--- start DOCUMENT SECTION ---

Who's Your Daddy
Hannah's drama is finally overshadowed, and Elijah is finally proven right.
Hannah's substitute teaching gig is at least resulting in a new friendship, so that's good. However, it's with a student, and they relate to each other in a way that doesn't seem entirely appropriate. Especially when Hannah accompanies Cleo to a piercing parlor and watches her favorite student struggle while a guy pushes a needle through the webbing at the bottom of her tongue. So that's bad. In fact, it makes me want to reach through the screen and fire Hannah. Later, Hannah makes a pitch to Fran, who is no longer interested. Which probably makes him the smartest teacher in that school.
Desi comes home to Marnie all excited about a box of junky effects pedals that cost him their entire advance from the record label. Marnie's pissed at first, but Desi later makes it up to her by proposing marriage. So while Desi is still an immature moron, now he's an immature moron that Marnie's engaged to.
Also, Shoshanna tells Ray about her upcoming date while they're leafleting the neighborhood, and in return he tells her that he's joined eHarmony to get over...Marnie. Between that and Jessa's terrible dating advice, Shosh is poised to make a weird move during her dinner with Scott. Which she emphatically does.

--- end DOCUMENT SECTION ---

## WRITTEN REQUEST 1
According to the episode recap, what did Desi spend the entire advance from the record label on?
## WRITTEN REQUEST 2
Summarize the episode recap in three sentences.

--- start RAW DATA ---

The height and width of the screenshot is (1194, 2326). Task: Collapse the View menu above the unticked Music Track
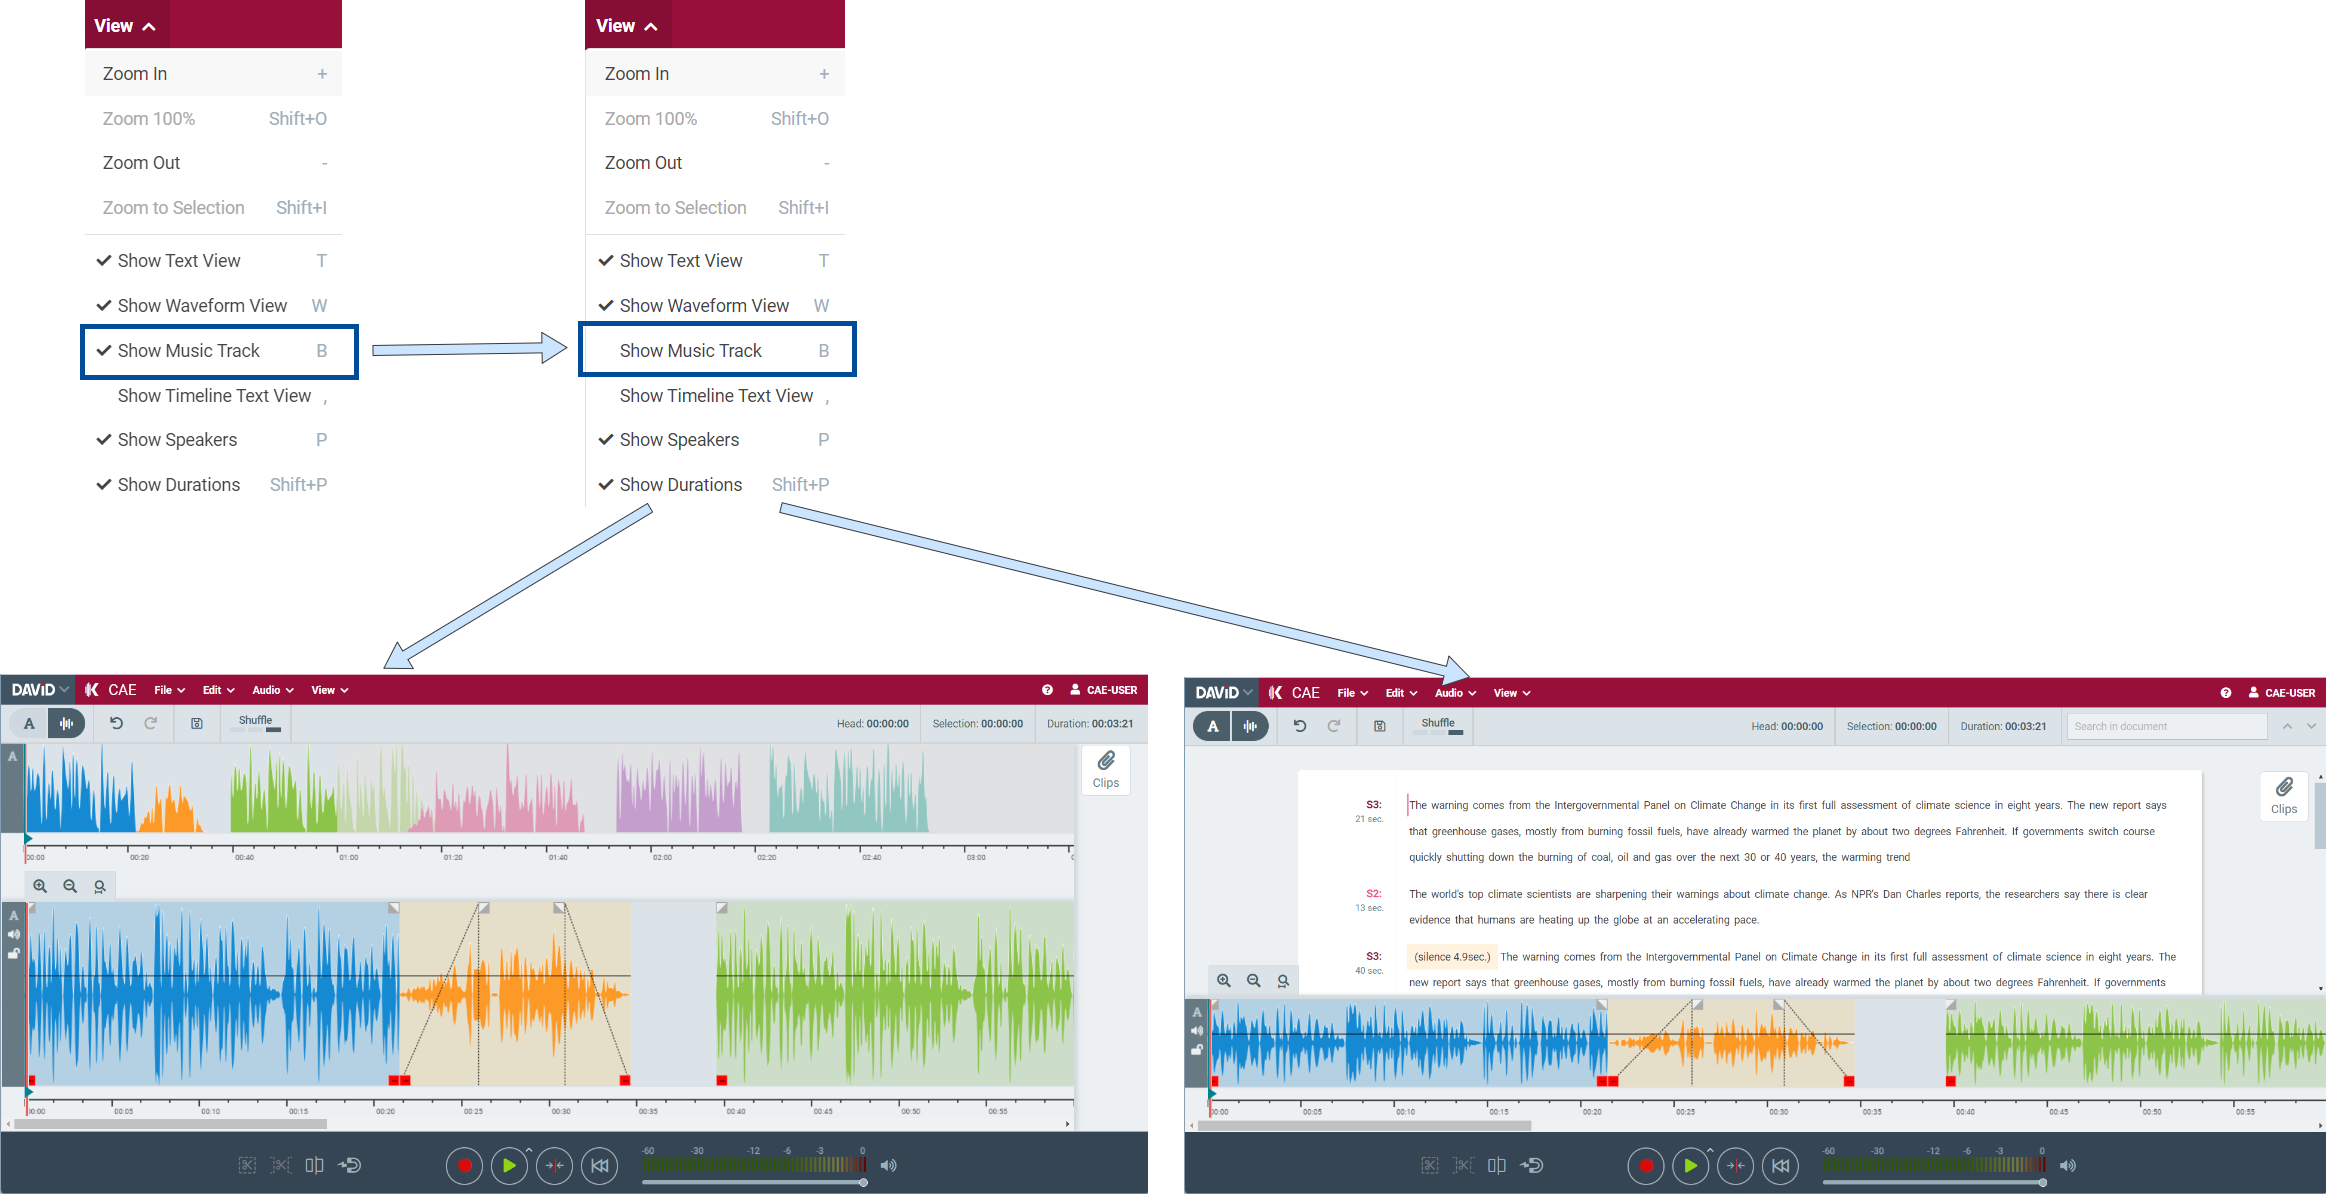click(x=626, y=26)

--- end RAW DATA ---

## TASK SOLUTION 1
A box of junky effects pedals.

## TASK SOLUTION 2
Hannah forms a friendship with Cleo, a student from her substitute teaching job, and goes with her to a piercing parlor, then makes a pitch to Fran, who is no longer interested. Desi spends the entire record label advance on effects pedals, angering Marnie, but later makes it up to her by proposing marriage. Ray tells Shoshanna he has joined eHarmony to get over Marnie, and after Jessa's terrible dating advice, Shoshanna makes a weird move during her dinner with Scott.